Welcome to the 65th Cable, our weekly roundup of British foreign and defence policy.
In response to a number of recent airspace violations by the Russian military on European countries on the North Atlantic Treaty Organisation’s (NATO) eastern flank, His Majesty’s (HM) Government announced that Britain’s participation in NATO’s EASTERN SENTRY air policing mission will continue to the end of the year, to ‘continue to deter [Vladimir] Putin from further testing the alliance.’
In a demonstration of the United Kingdom’s (UK) resolve and deterrent capabilities, the Royal Air Force (RAF) revealed last week that on 9th October, two of its RC-135W Rivet Joint electronic surveillance aircraft flew a 12-hour mission along the Russian border to monitor NATO’s eastern border and gather intelligence. The mission, which saw the planes travel nearly 10,000 miles from the Wider North down to the Black Sea, was supported by a United States (US) Air Force KC-135 Stratotanker. This was followed last week by another RAF Rivet Joint intelligence gathering mission, in which the aircraft circled Russia’s Kaliningrad exclave.

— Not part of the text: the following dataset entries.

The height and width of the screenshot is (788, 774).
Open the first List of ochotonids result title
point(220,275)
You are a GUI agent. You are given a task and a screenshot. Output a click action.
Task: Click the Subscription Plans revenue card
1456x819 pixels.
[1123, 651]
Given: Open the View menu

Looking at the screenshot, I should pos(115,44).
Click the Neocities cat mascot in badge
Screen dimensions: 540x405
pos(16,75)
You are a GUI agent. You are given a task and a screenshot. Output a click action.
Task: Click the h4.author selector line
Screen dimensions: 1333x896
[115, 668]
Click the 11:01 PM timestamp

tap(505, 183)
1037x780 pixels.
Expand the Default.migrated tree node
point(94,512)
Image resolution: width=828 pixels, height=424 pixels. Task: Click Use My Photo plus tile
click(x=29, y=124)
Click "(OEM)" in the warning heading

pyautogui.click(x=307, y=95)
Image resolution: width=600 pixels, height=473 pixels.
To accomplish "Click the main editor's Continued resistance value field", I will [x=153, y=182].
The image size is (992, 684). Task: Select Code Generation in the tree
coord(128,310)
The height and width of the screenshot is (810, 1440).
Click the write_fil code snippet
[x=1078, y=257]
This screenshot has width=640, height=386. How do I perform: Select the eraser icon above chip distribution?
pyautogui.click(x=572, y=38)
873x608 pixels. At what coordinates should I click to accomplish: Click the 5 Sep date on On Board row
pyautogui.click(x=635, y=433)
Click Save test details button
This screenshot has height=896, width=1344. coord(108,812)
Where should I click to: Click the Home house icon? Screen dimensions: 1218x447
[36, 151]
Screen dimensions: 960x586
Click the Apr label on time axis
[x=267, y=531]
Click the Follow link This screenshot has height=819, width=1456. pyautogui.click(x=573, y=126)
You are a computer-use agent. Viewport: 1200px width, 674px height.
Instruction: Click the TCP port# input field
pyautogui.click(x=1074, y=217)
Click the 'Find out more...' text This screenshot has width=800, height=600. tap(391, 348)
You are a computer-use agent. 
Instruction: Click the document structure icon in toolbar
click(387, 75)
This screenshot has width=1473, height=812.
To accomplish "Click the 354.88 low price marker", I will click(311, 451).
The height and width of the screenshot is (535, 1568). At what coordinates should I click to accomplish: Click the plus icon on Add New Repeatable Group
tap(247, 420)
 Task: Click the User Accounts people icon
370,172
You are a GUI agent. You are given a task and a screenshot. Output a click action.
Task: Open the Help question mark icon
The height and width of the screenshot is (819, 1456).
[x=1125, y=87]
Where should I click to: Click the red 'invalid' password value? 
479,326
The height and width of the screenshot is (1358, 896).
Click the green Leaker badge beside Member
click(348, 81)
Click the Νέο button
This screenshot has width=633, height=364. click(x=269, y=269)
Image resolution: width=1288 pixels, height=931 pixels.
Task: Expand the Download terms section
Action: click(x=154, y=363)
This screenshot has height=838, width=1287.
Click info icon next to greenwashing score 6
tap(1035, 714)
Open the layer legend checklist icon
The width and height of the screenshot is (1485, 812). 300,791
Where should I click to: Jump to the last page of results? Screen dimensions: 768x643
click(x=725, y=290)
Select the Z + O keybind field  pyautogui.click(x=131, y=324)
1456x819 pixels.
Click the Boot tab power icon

As Russian provocation continues, Britain has enhanced its material support for Kyiv, investing £600 million this year alone to accelerate drone deliveries for the Armed Forces of Ukraine, with 85,000 military drones delivered by the UK to Ukraine in six months. While co-chairing the latest meeting of the Ukraine Defence Contact Group in Brussels on 14th October, John Healey, Secretary of State for Defence, called for allies to ‘ramp up drone production to outmatch Putin’s escalation’.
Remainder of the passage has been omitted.